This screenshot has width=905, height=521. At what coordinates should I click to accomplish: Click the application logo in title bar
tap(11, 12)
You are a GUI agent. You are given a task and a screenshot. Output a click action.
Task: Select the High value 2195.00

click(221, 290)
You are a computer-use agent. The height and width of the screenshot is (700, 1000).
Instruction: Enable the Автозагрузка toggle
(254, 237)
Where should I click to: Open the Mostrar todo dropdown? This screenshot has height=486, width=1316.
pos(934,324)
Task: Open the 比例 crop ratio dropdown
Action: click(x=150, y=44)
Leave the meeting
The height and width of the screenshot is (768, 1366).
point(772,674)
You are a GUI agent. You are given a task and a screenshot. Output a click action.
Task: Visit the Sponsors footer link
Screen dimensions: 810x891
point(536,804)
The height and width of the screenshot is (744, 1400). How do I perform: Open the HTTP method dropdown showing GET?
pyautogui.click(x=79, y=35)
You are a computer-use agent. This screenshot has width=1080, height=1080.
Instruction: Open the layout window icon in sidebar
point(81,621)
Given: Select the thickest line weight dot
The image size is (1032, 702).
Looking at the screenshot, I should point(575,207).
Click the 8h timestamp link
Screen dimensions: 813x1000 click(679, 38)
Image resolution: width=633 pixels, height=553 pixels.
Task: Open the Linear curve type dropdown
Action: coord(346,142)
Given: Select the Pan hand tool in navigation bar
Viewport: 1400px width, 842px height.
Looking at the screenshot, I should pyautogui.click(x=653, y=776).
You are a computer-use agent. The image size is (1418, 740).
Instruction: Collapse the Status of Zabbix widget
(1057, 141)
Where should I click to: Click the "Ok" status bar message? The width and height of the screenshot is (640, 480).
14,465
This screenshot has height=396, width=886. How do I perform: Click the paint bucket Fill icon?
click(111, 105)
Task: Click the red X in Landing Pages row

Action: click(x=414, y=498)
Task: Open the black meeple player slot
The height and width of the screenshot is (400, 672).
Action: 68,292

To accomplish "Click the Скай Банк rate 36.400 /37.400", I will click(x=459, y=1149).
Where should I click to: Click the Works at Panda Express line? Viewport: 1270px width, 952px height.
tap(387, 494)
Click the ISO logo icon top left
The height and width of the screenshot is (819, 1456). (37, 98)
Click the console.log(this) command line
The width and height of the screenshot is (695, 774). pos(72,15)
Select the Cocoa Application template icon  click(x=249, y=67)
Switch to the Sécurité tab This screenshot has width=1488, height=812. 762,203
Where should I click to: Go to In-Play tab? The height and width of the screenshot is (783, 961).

────────

### THE REQUEST
Convert the records above into a JSON list of strings, one string per line and in the same order, leaving out blank lines.

### FINAL RESULT
[
  "This screenshot has width=905, height=521. At what coordinates should I click to accomplish: Click the application logo in title bar",
  "tap(11, 12)",
  "You are a GUI agent. You are given a task and a screenshot. Output a click action.",
  "Task: Select the High value 2195.00",
  "click(221, 290)",
  "You are a computer-use agent. The height and width of the screenshot is (700, 1000).",
  "Instruction: Enable the Автозагрузка toggle",
  "(254, 237)",
  "Where should I click to: Open the Mostrar todo dropdown? This screenshot has height=486, width=1316.",
  "pos(934,324)",
  "Task: Open the 比例 crop ratio dropdown",
  "Action: click(x=150, y=44)",
  "Leave the meeting",
  "The height and width of the screenshot is (768, 1366).",
  "point(772,674)",
  "You are a GUI agent. You are given a task and a screenshot. Output a click action.",
  "Task: Visit the Sponsors footer link",
  "Screen dimensions: 810x891",
  "point(536,804)",
  "The height and width of the screenshot is (744, 1400). How do I perform: Open the HTTP method dropdown showing GET?",
  "pyautogui.click(x=79, y=35)",
  "You are a computer-use agent. This screenshot has width=1080, height=1080.",
  "Instruction: Open the layout window icon in sidebar",
  "point(81,621)",
  "Given: Select the thickest line weight dot",
  "The image size is (1032, 702).",
  "Looking at the screenshot, I should point(575,207).",
  "Click the 8h timestamp link",
  "Screen dimensions: 813x1000 click(679, 38)",
  "Image resolution: width=633 pixels, height=553 pixels.",
  "Task: Open the Linear curve type dropdown",
  "Action: coord(346,142)",
  "Given: Select the Pan hand tool in navigation bar",
  "Viewport: 1400px width, 842px height.",
  "Looking at the screenshot, I should pyautogui.click(x=653, y=776).",
  "You are a computer-use agent. The image size is (1418, 740).",
  "Instruction: Collapse the Status of Zabbix widget",
  "(1057, 141)",
  "Where should I click to: Click the \"Ok\" status bar message? The width and height of the screenshot is (640, 480).",
  "14,465",
  "This screenshot has height=396, width=886. How do I perform: Click the paint bucket Fill icon?",
  "click(111, 105)",
  "Task: Click the red X in Landing Pages row",
  "Action: click(x=414, y=498)",
  "Task: Open the black meeple player slot",
  "The height and width of the screenshot is (400, 672).",
  "Action: 68,292",
  "To accomplish \"Click the Скай Банк rate 36.400 /37.400\", I will click(x=459, y=1149).",
  "Where should I click to: Click the Works at Panda Express line? Viewport: 1270px width, 952px height.",
  "tap(387, 494)",
  "Click the ISO logo icon top left",
  "The height and width of the screenshot is (819, 1456). (37, 98)",
  "Click the console.log(this) command line",
  "The width and height of the screenshot is (695, 774). pos(72,15)",
  "Select the Cocoa Application template icon  click(x=249, y=67)",
  "Switch to the Sécurité tab This screenshot has width=1488, height=812. 762,203",
  "Where should I click to: Go to In-Play tab? The height and width of the screenshot is (783, 961)."
]